The French Data Protection Authority, Commission Nationale Informatique et Liberte (CNIL), released a tool to support data controllers to be compliant with the upcoming General Data Protection Regulation (GDPR). The tool is aimed at automating the obligatory assessments of risk posed by data protection activities to the rights and freedoms of data subjects according to Article 35 GDPR. The aforementioned Article 35 GDPR concerns the so-called Privacy Impact assessments (PIAs), a self-regulatory instrument to be carried out by the company (controller) processing the data.  PIAs are replacing the instrument of prior checking by the Data Protection Authorities (DPAs) according to Article 20 of the Data Protection Directive (95/46/EC), an instrument that due to the limited resources of DPAs was falling short of actually increasing the privacy for data subjects.

The new regime located in Article 35 GDPR requires controllers to assess the risk in a self-assessment. In case a high risk to the rights and freedoms of the data subject is determined and cannot be mitigated by adequate technical and organizational measures (TOMs), an obligation to inform the DPAs according to Article 36 GDPR arises. Unfortunately, the GDPR provisions as well as recitals are ambiguous to which methodology should be applied to carry out a PIA.

The just released tool by CNIL is the first software tool to carry out PIAs officially developed and disseminated by a DPA. The software runs on Windows as well as Mac operation systems, is free of charge and open source. The CNIL is promoting the collaboration and development of the tool through participations via GitHub.

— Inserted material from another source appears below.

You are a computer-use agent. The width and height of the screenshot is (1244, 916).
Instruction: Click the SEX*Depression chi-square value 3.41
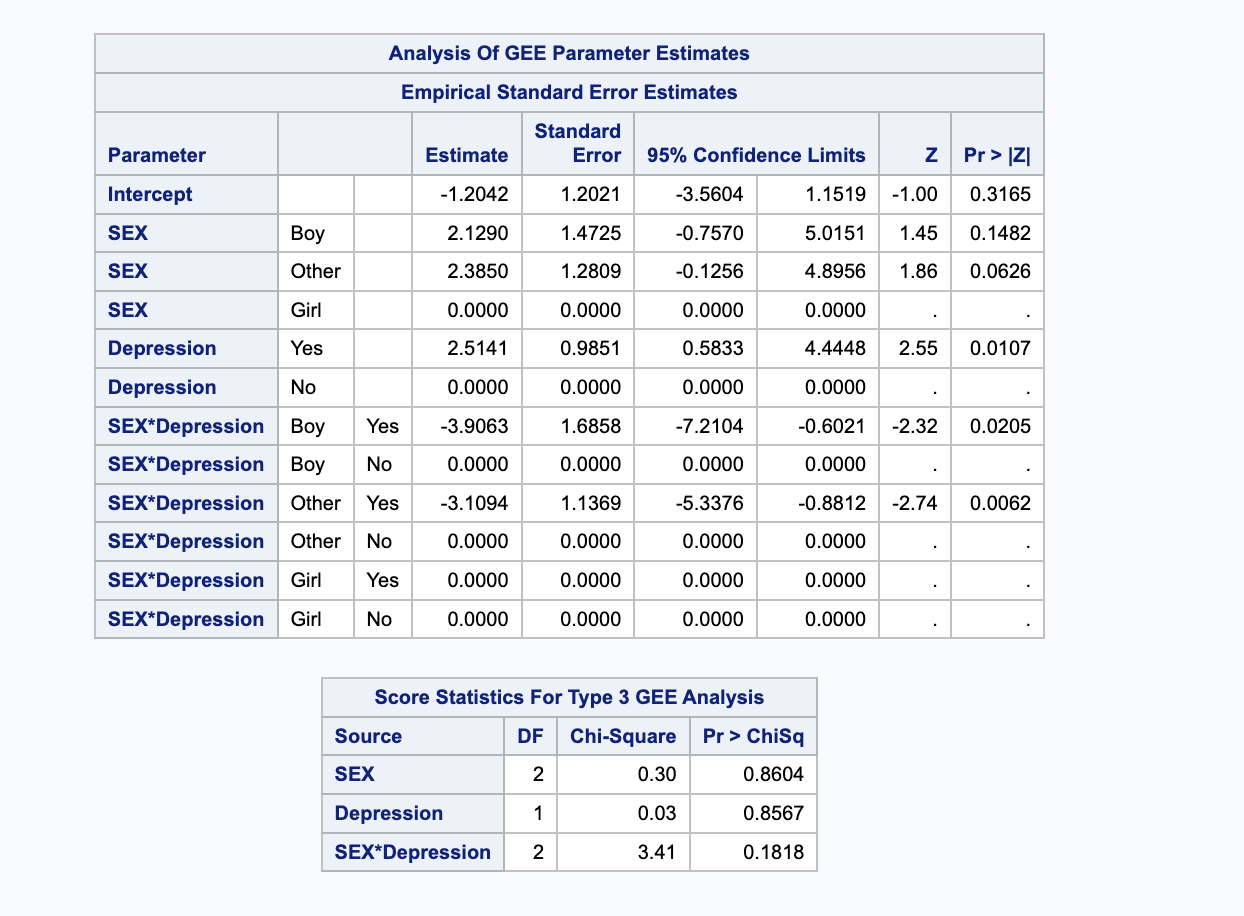pos(657,853)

The tool is divided into three sections: context of the processing activity, fundamental principles, and the actual risk assessment. These three sections are followed by an automated validation section comprising of risk mapping, an action plan and a way to file the PIA with the respective DPA.

If you are interested to try it yourself you can find the tool on the website of the CNIL here.  The tool is definitely a step into the right direction, although it is still leaves open the question by which TOMs certain risk levels can be mitigated, an issue the German Standard Data Protection Model recently set out to solve.